La Speedline torna a casa. Completo rientro della verniciatura delle ruote per il mercato tedesco
D'Anna:«Confermato il ruolo dell'azienda nella produzione di cerchioni di qualità»
Mercoledì 6 Luglio 2011, S.Maria di Sala - La locomotiva tedesca trascina la Speedline fuori dalla crisi. Yvo Scharrenberger, presidente della Ronal - la multinazionale elvetica che controlla Speedline - ha confermato, nel corso di un incontro al Ministero del Lavoro con le parti sociali, che l'attività di verniciatura, delocalilzzata un anno fa in Germania, tornerà nello stabilimento salese. L'Audi, uno dei maggiori clienti della Speedline, tornerà così a Santa Maria di Sala per la verniciatura dei suoi cerchioni di lusso. Scharrenberger ha poi assicurato i sindacati che nel nuovo stabilimento che il Gruppo Ronal sta realizzando in Polonia non verranno delocalizzate produzioni proprie dello stabilimento di Santa Maria di Sala.
«Finalmente un incontro positivo», commenta l'assessore provinciale Paolino D'Anna, che al Ministero rappresentava anche la Regione.
«Dall'azienda - continua D'Anna - sono venute rassicurazioni importanti che ripagano il lavoro di mediazione e di dialogo svolto dalla Provincia di Venezia. Il presidente Scharrenberger ha inoltre riconosciuto i progressi produttivi effettuati sul sito di Santa Maria di Sala e ha indicato obiettivi di miglioramento anche a fronte di una crescita del mercato europeo dell'auto che dovrebbe passare da una produzione di 16 milioni di autoveicoli del 2009, a 20 milioni nel 2013, soprattutto per effetto della ripresa tedesca».

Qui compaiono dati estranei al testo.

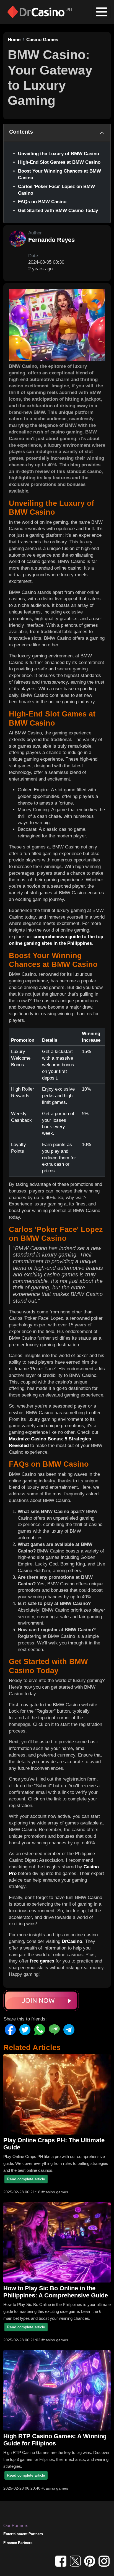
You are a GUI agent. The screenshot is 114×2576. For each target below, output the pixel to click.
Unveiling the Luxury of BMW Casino (58, 153)
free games (42, 1961)
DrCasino (72, 1941)
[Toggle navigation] (101, 12)
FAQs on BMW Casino (42, 201)
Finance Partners (17, 2543)
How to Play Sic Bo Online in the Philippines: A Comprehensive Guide (55, 2292)
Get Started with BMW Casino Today (58, 210)
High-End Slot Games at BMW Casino (59, 162)
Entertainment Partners (23, 2534)
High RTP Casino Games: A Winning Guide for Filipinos (55, 2440)
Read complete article (26, 2179)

Soddisfatti anche i sindacati, che però chiedono alla Ronal nuovi investimenti su Santa Maria di Sala, utili a rilanciare strutturalmente lo stabilimento.
«L'incontro con l'azienda - chiarisce Luca Trevisan, segretario Fiom Cigl Venezia - conferma un quadro di mercato positivo. Ma si deve pensare in prospettiva, con la Ronal che però non conferma nuovi investimenti. Insomma, un incontro positivo, che rassicura nel breve periodo, ma che segnala alcuni limiti per il futuro».
Dello stesso tenore anche la posizione dei metalmeccanici della Cisl.
«Prendiamo atto delle decisioni dell'azienda - spiega Claudio Garzotto della Fim-Cisl - ma si deve pensare a lungo termine, investendo sui lavoratori, sulla ricerca e sulla qualità. L'azienda ha comunque garantito che per i prossimi due anni i volumi sono in crescita sono assicurati».